Albert Williamson-Taylor

Having been raised in the UK, Nigeria and Sierra Leone, Williamson-Taylor built his career in London, initially working for Price & Myers and for Anthony Hunt Associates, before ultimately co-founding Adams Kara Taylor—now AKT II—in 1996 where he puts design and technology at the forefront of engineering practice to find solutions for the planet’s challenges.

Williamson-Taylor has since overseen AKT II for over 25 years and has worked on numerous high-profile projects with architects and designers across over 50 countries.

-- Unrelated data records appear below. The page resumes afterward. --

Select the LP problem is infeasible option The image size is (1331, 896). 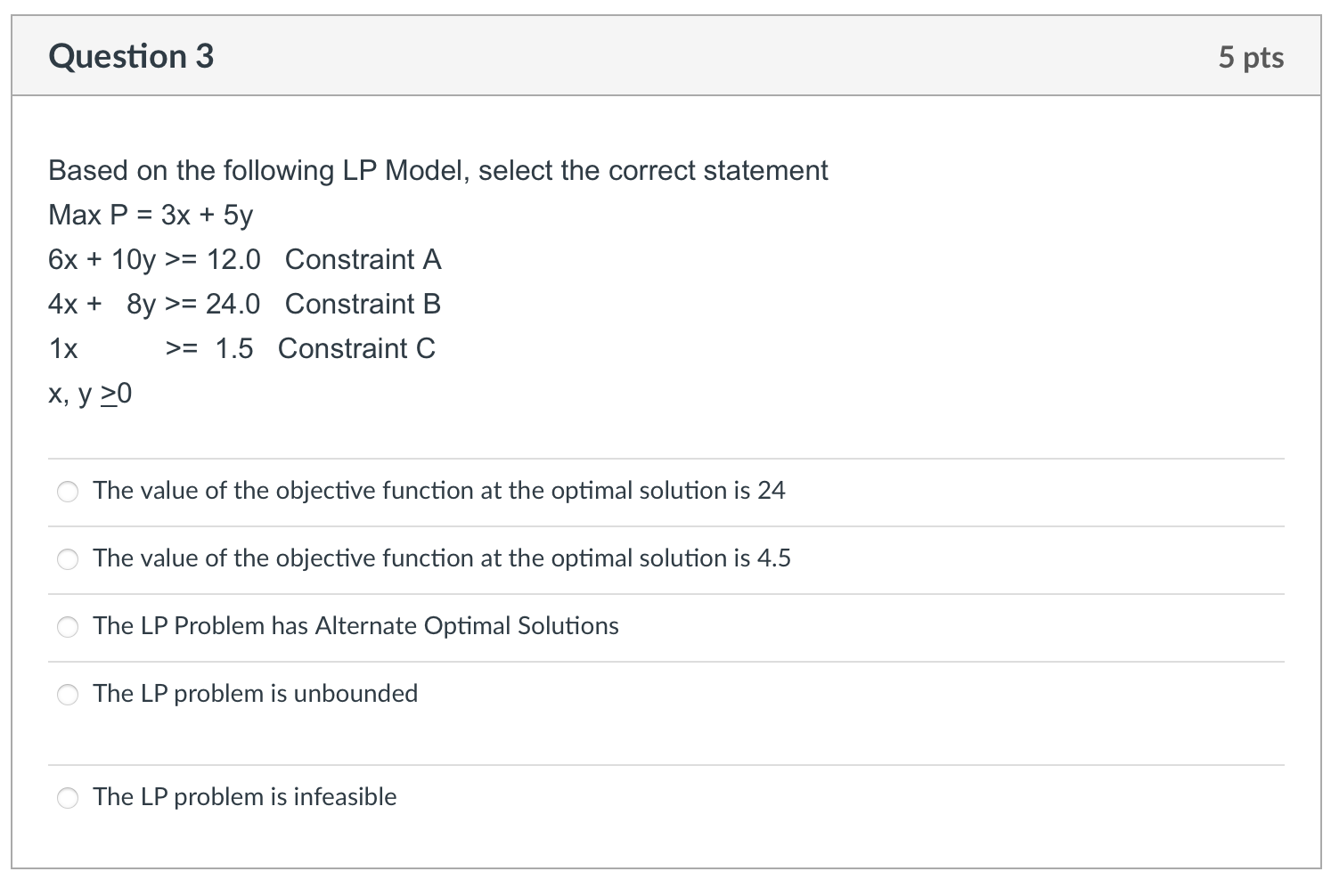point(68,798)
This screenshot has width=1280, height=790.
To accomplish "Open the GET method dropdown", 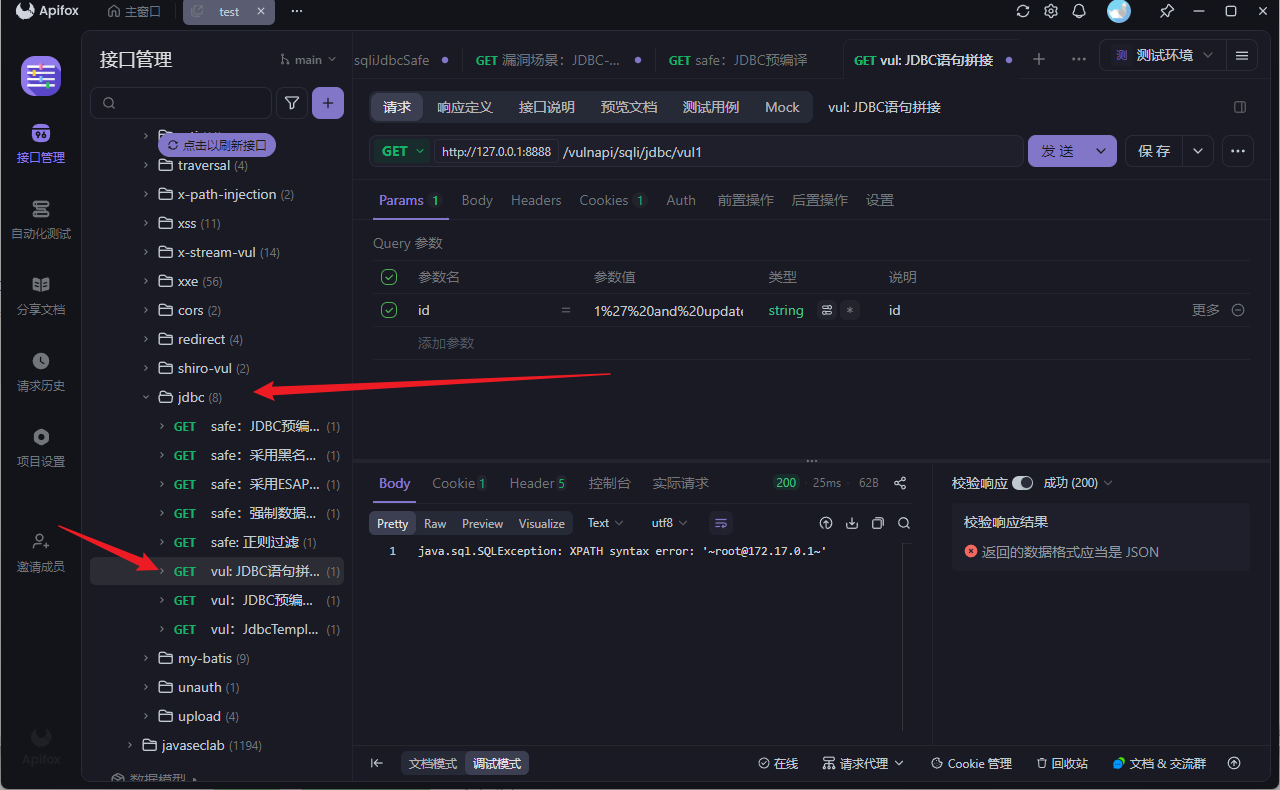I will click(x=402, y=151).
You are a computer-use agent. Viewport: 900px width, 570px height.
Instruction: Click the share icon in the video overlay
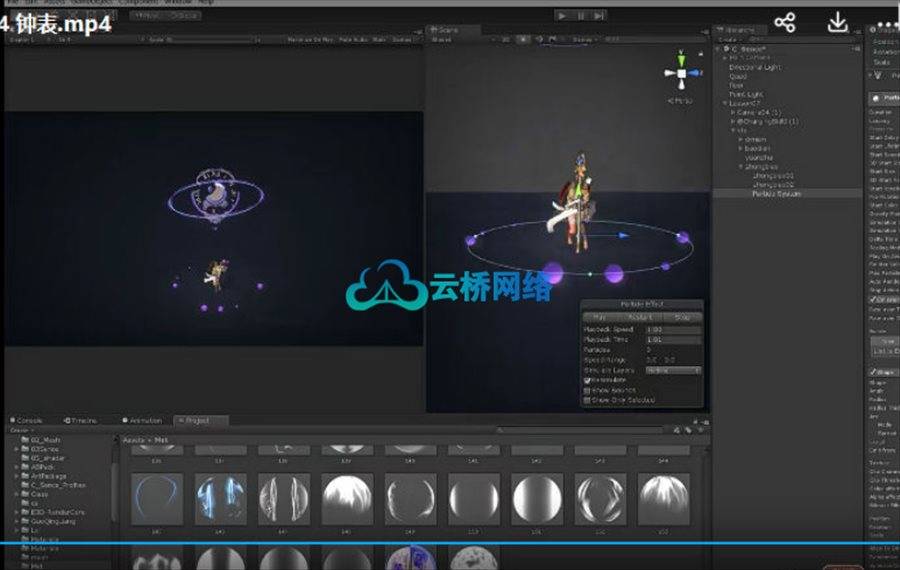click(x=785, y=22)
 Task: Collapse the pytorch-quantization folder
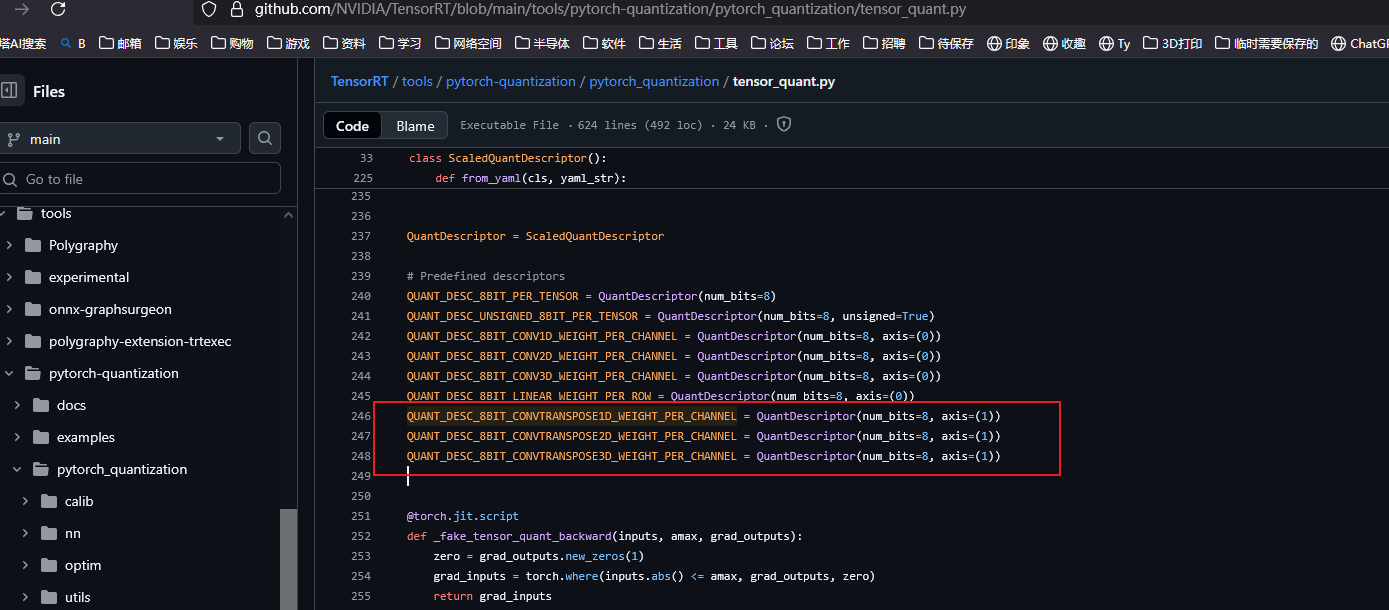tap(9, 373)
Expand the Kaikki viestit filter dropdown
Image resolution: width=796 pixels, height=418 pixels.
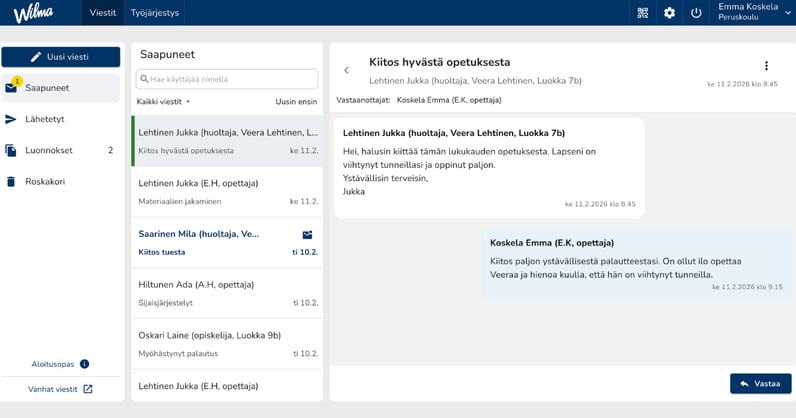tap(164, 102)
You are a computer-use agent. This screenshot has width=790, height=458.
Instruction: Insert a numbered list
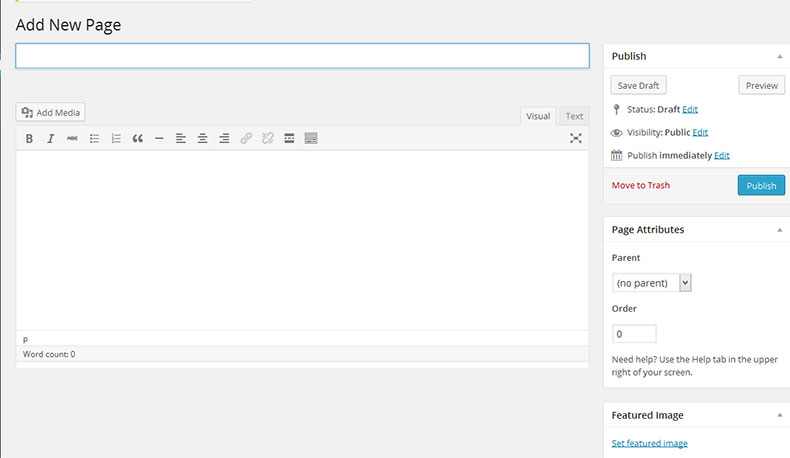116,139
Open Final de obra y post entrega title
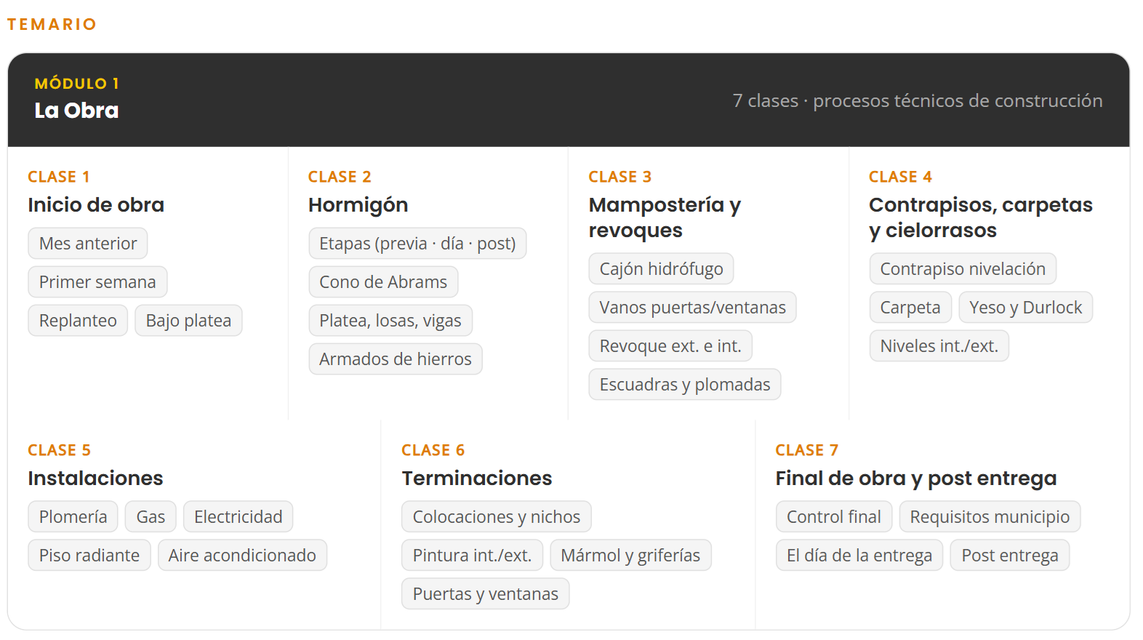 click(x=916, y=478)
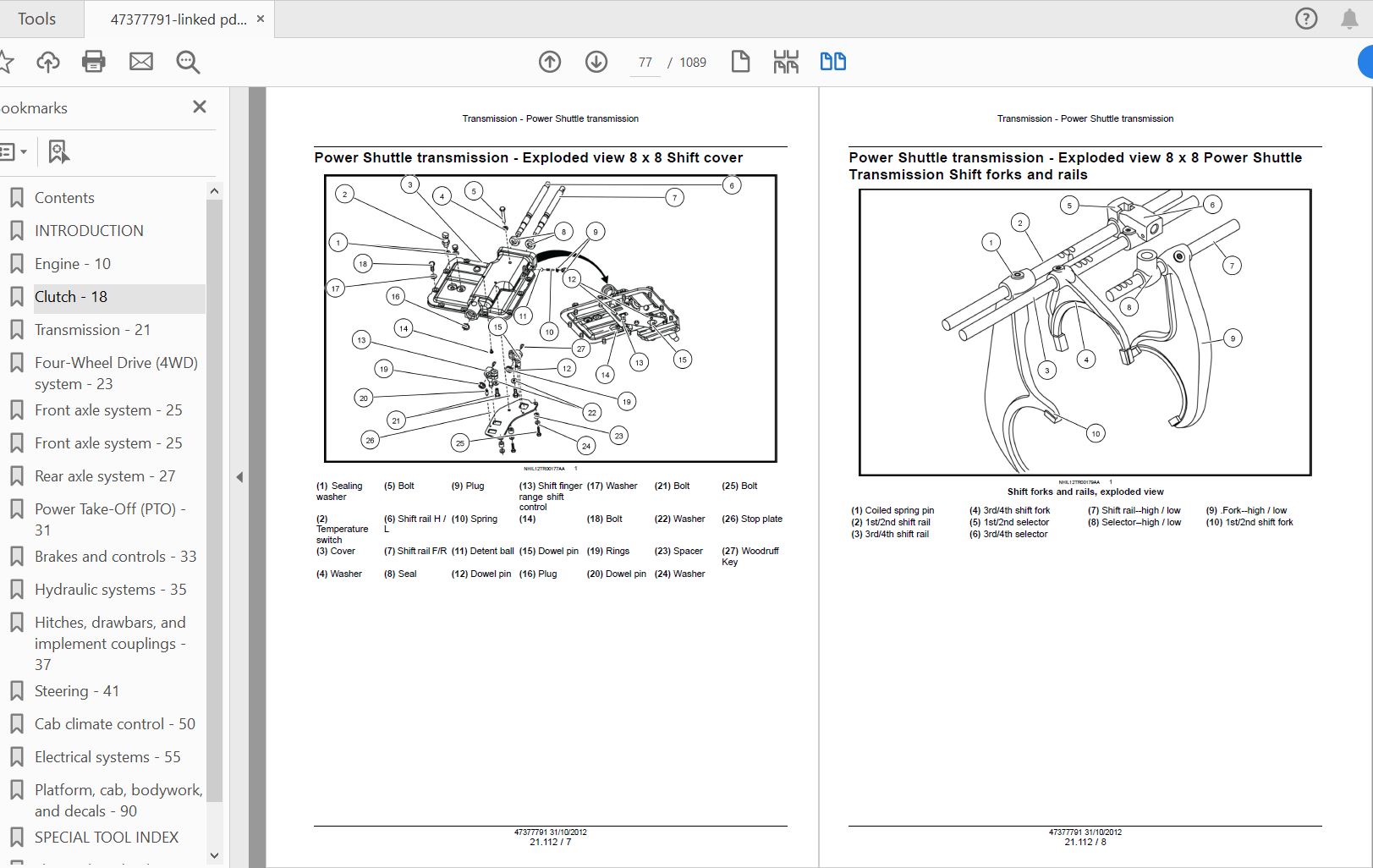
Task: Upload file to cloud icon
Action: tap(48, 62)
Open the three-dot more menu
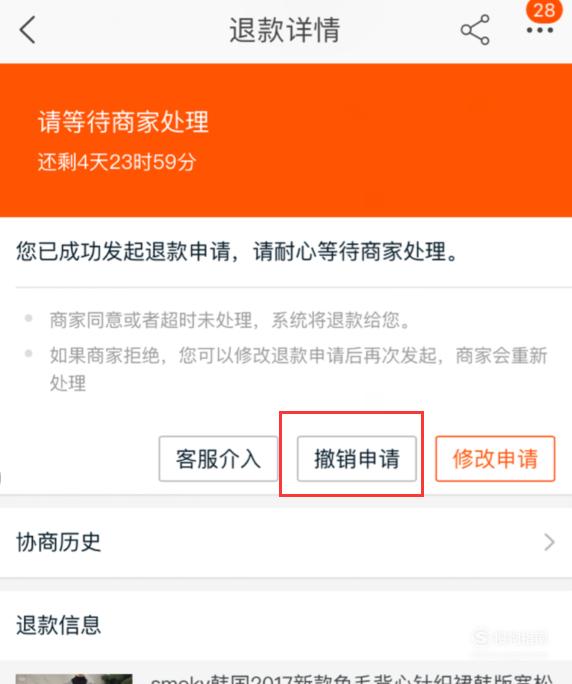The image size is (572, 684). coord(540,31)
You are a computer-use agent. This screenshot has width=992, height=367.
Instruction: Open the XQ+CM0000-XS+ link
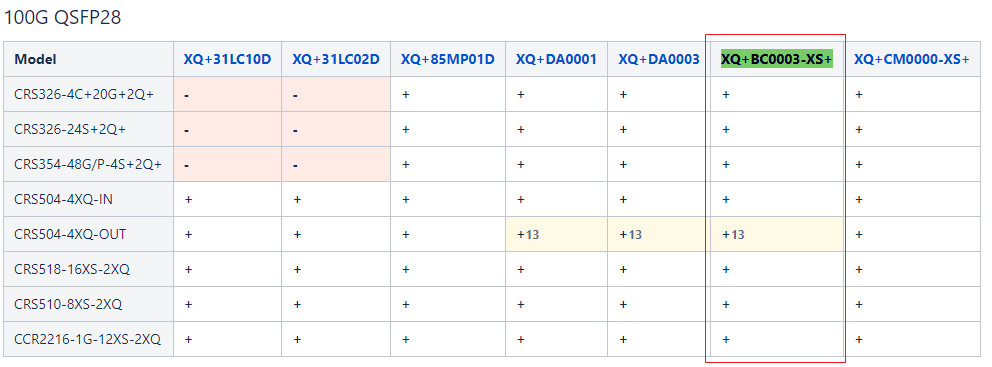(912, 59)
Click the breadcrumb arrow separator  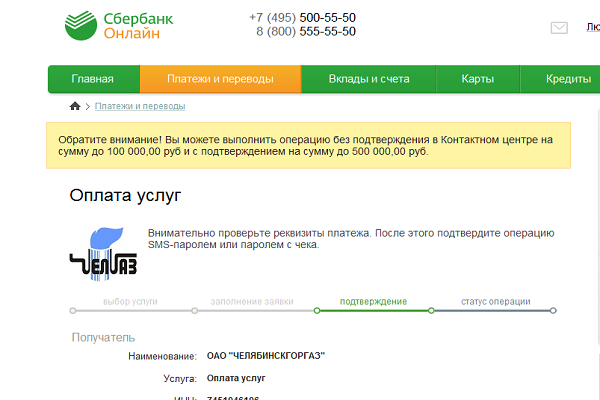[x=87, y=106]
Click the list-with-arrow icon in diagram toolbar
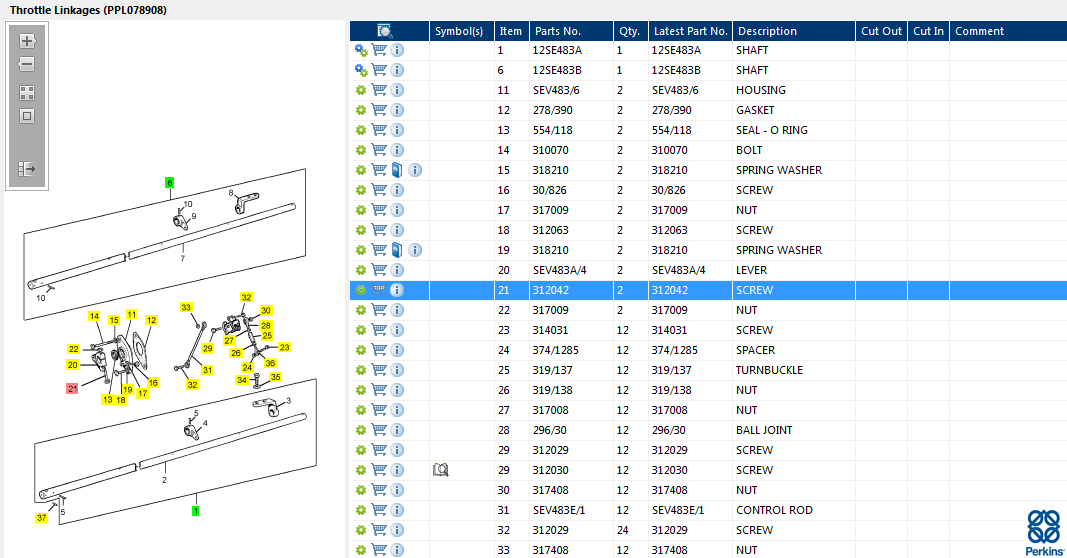Image resolution: width=1067 pixels, height=558 pixels. tap(27, 169)
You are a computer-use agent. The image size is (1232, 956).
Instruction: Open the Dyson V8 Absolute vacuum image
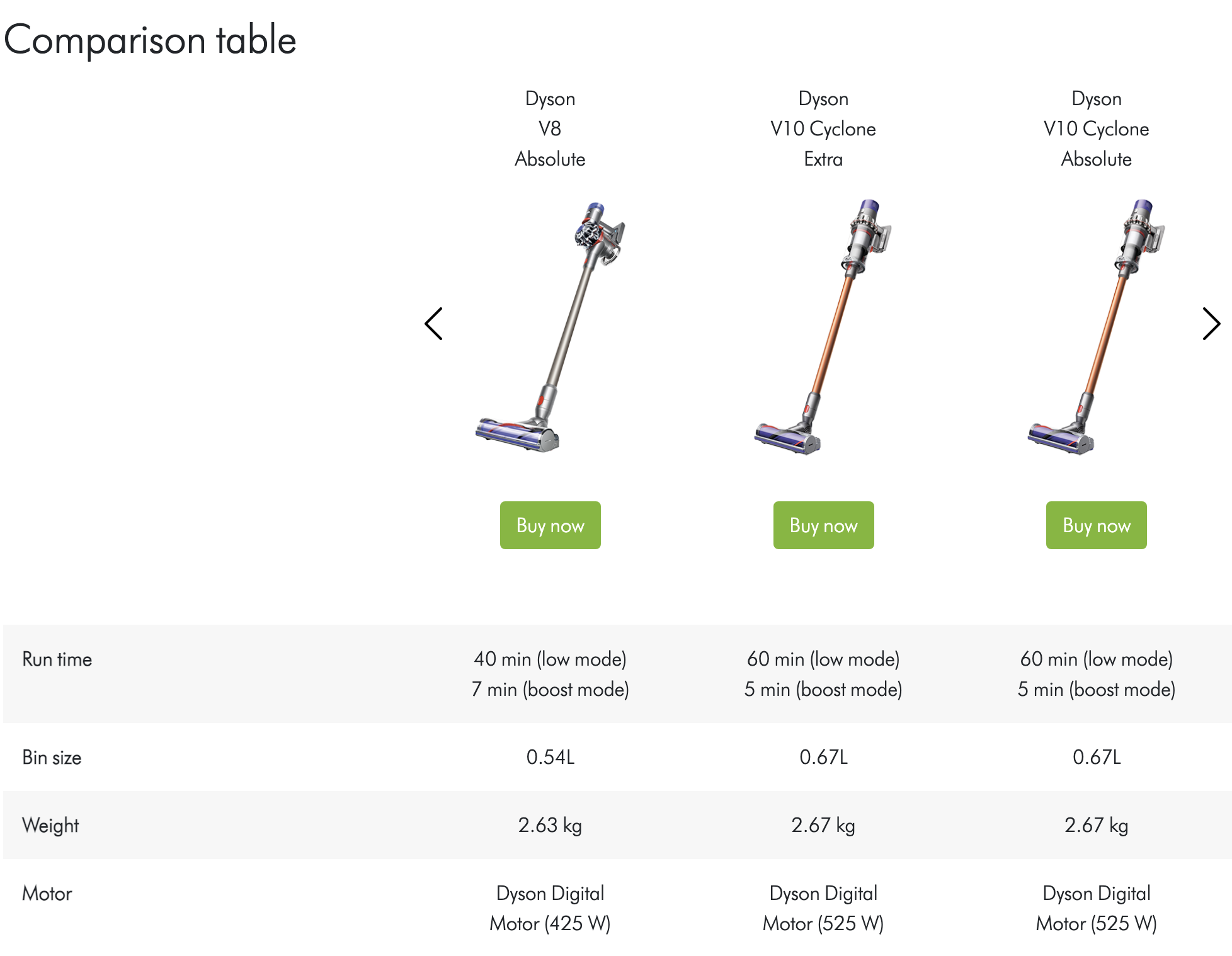tap(550, 327)
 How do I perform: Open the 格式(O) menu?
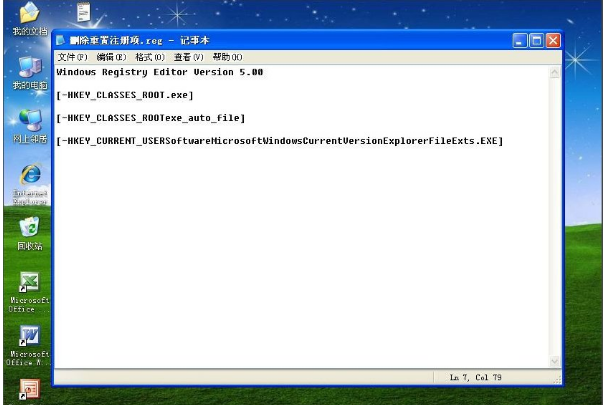(150, 57)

Highlights of Williamson-Taylor’s portfolio of design authorship include the Stirling Prize-winning Bloomberg European Headquarters in London, the Google Headquarters ‘groundscraper’ in London, the inhabited Vessel sculpture in New York, the masterplanned Google Mountain View campus in California, the demountable Seed Cathedral for Expo 2010 Shanghai in China, the eco-friendly Ummahat Al-Shaykh resorts in the Red Sea, the Masdar science city in Abu Dhabi, and the monumental National Cathedral development in Ghana. Albert’s portfolio also includes several landmark towers such as the South Bank Tower and Hylo redevelopments in London, the Central Bank of Iraq in Baghdad, and the Villaggio Vista residential development in Ghana’s capital city of Accra.

In addition to his professional practice, Williamson-Taylor has taught with London’s Architectural Association School of Architecture (the AA) since 2011; he leads the technical tutoring for the master-level architecture course within the institution’s avant-garde Design Research Laboratory (DRL) department. He has also served as a design-review panelist for the London Borough of Southwark and the London Borough of Newham. Williamson-Taylor is a fellow of the Institution of Structural Engineers (IStructE) and an honorary fellow of the Royal Institute of British Architects (RIBA).

In 2023, Williamson-Taylor was the first Black Engineer to be awarded the IStructE Gold Medal Award—the Institution’s highest individual honor—in recognition of his outstanding contribution to structural engineering and to society. He also leads AKT II’s work in encouraging young people from ethnic minorities into STEM careers.